An exact copy is required of the lines running from the one that contains "The height and" to the end of the material, both ends included, with pictures omitted.

((

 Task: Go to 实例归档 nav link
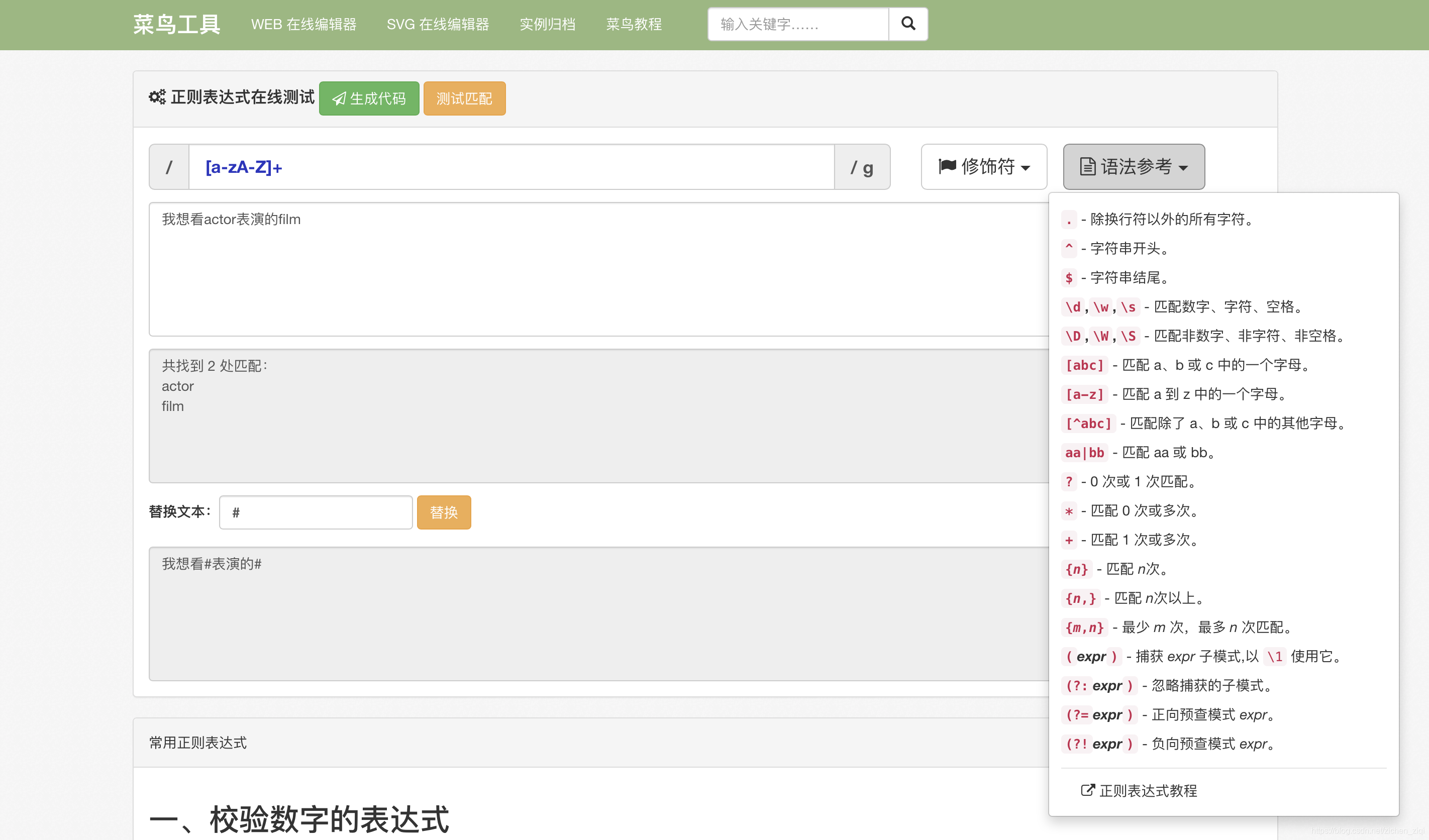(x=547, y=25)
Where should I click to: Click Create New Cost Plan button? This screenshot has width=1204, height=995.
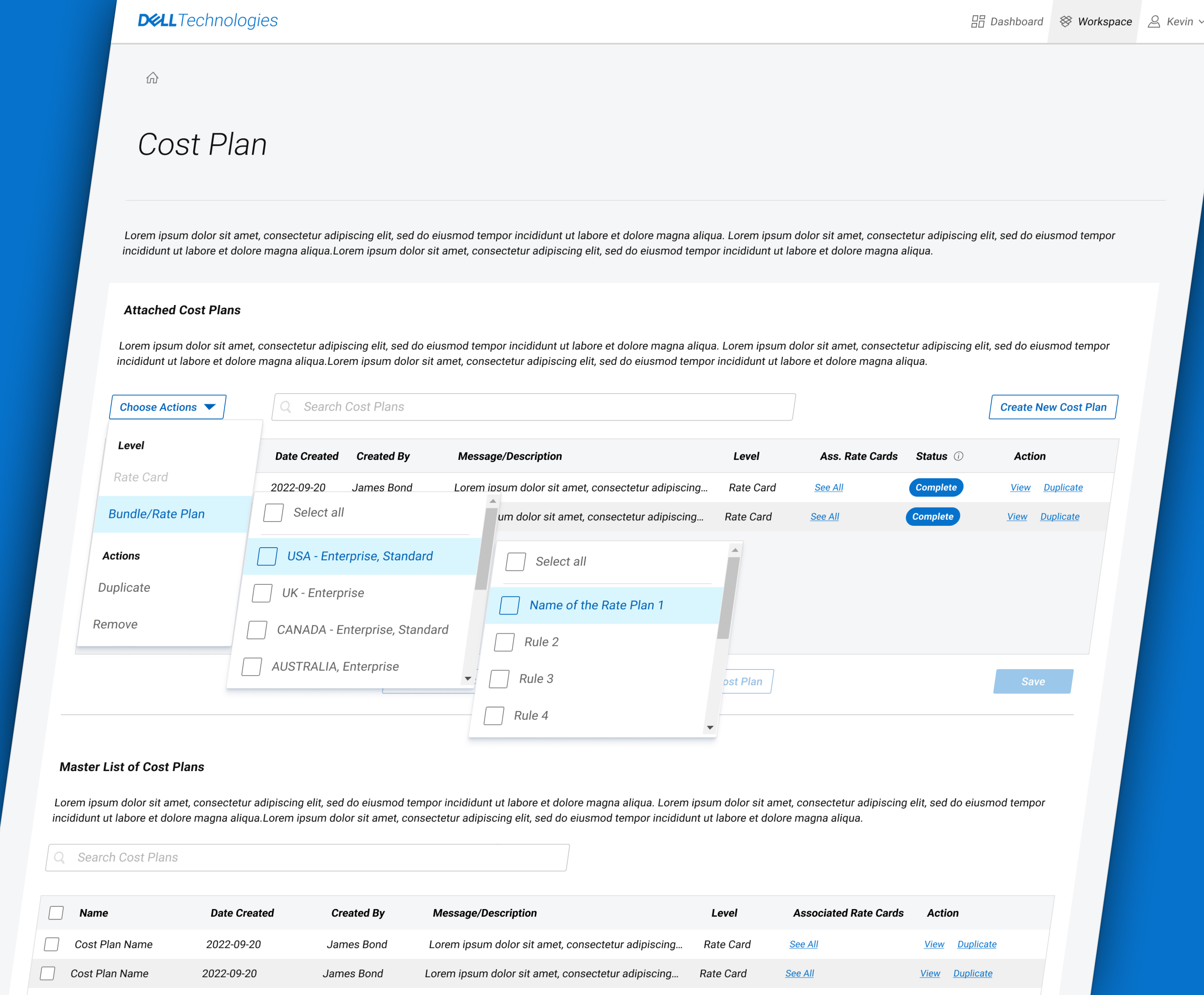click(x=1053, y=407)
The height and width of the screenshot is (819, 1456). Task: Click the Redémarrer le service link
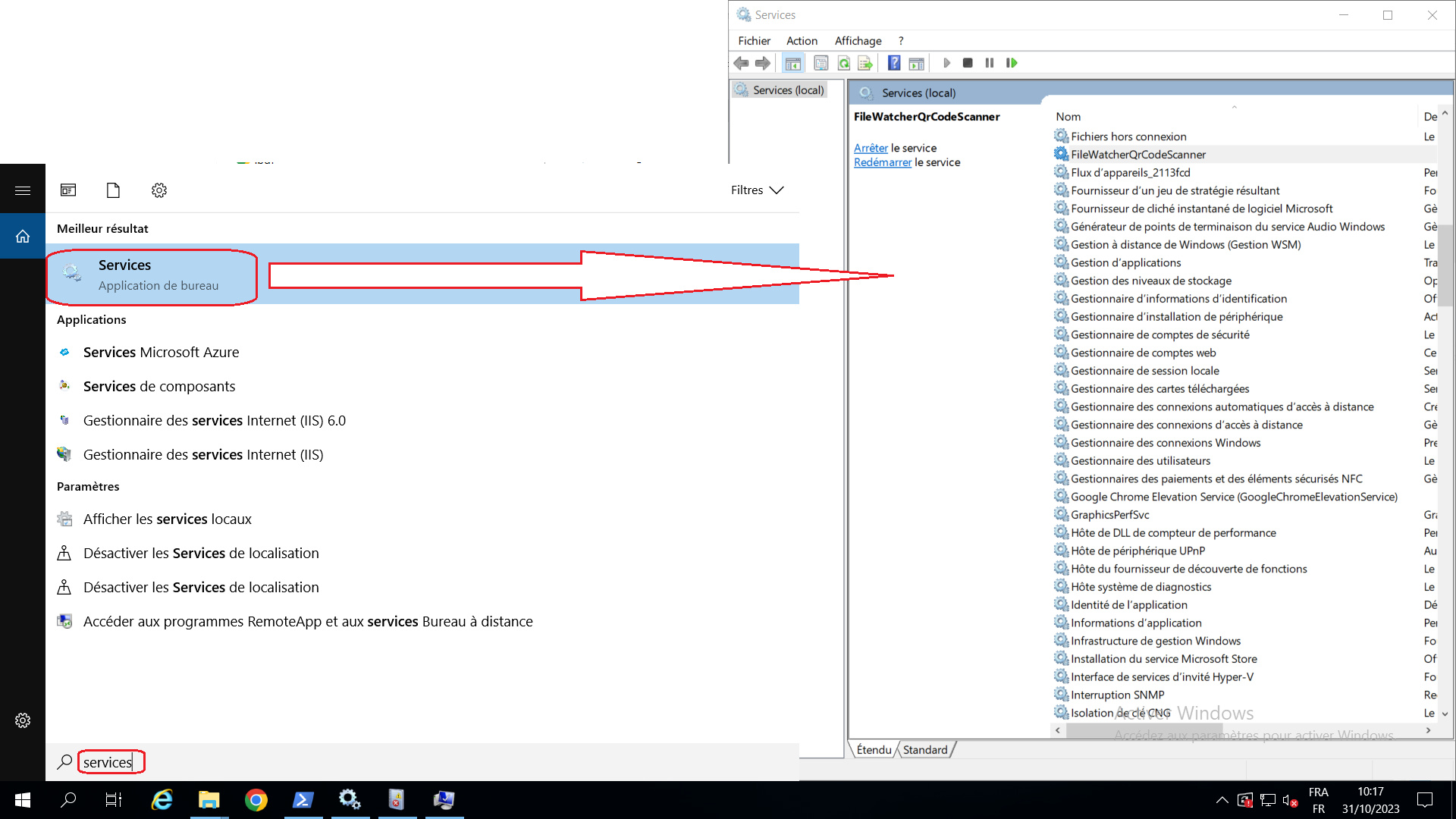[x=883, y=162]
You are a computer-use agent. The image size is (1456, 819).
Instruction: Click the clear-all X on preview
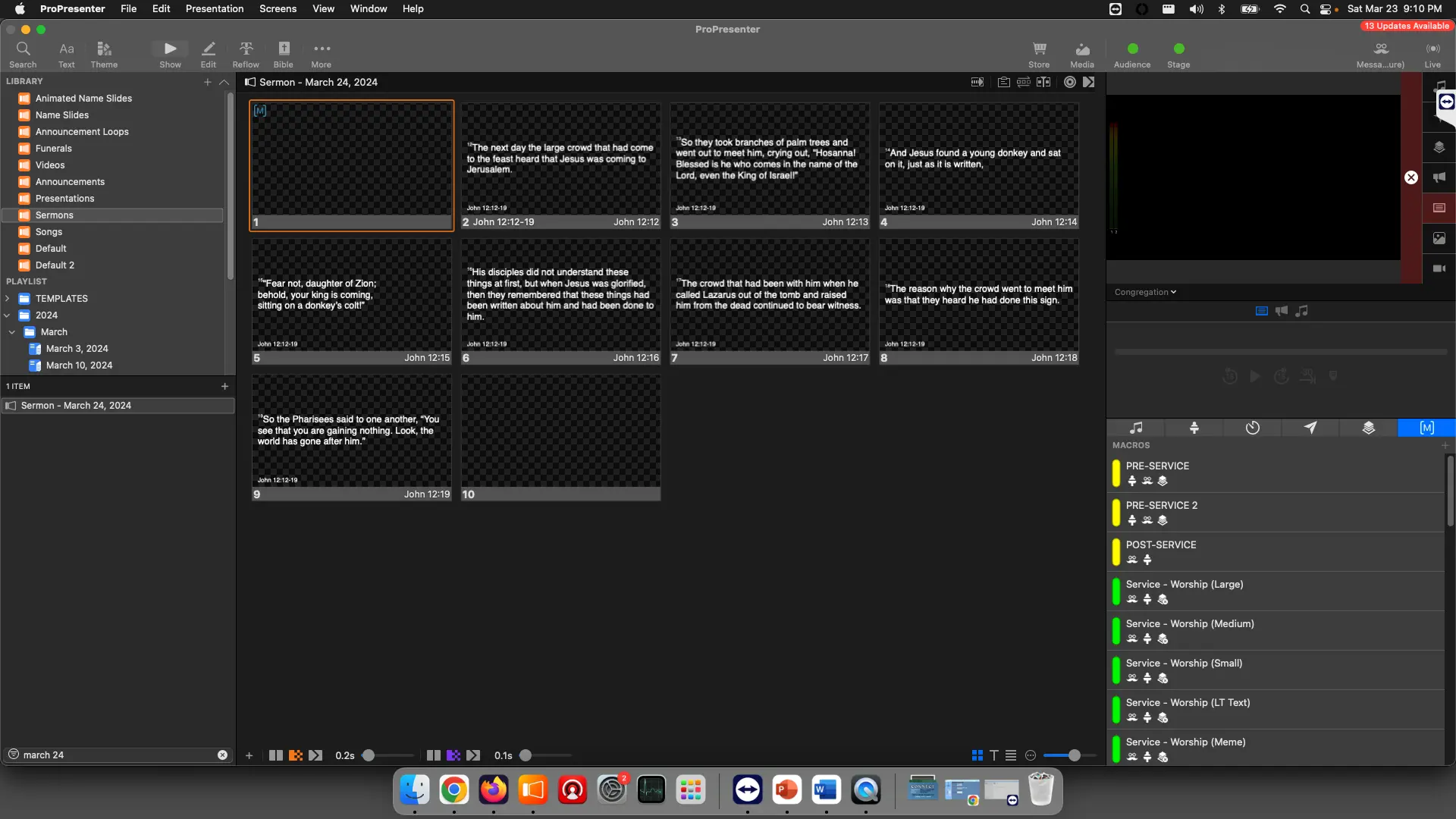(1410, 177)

))

▶ **RESULT OF THE EXERCISE**
The height and width of the screenshot is (819, 1456). Task: Click the Redémarrer le service link
[x=883, y=162]
You are a computer-use agent. The image size is (1456, 819).
Instruction: Click the clear-all X on preview
(1410, 177)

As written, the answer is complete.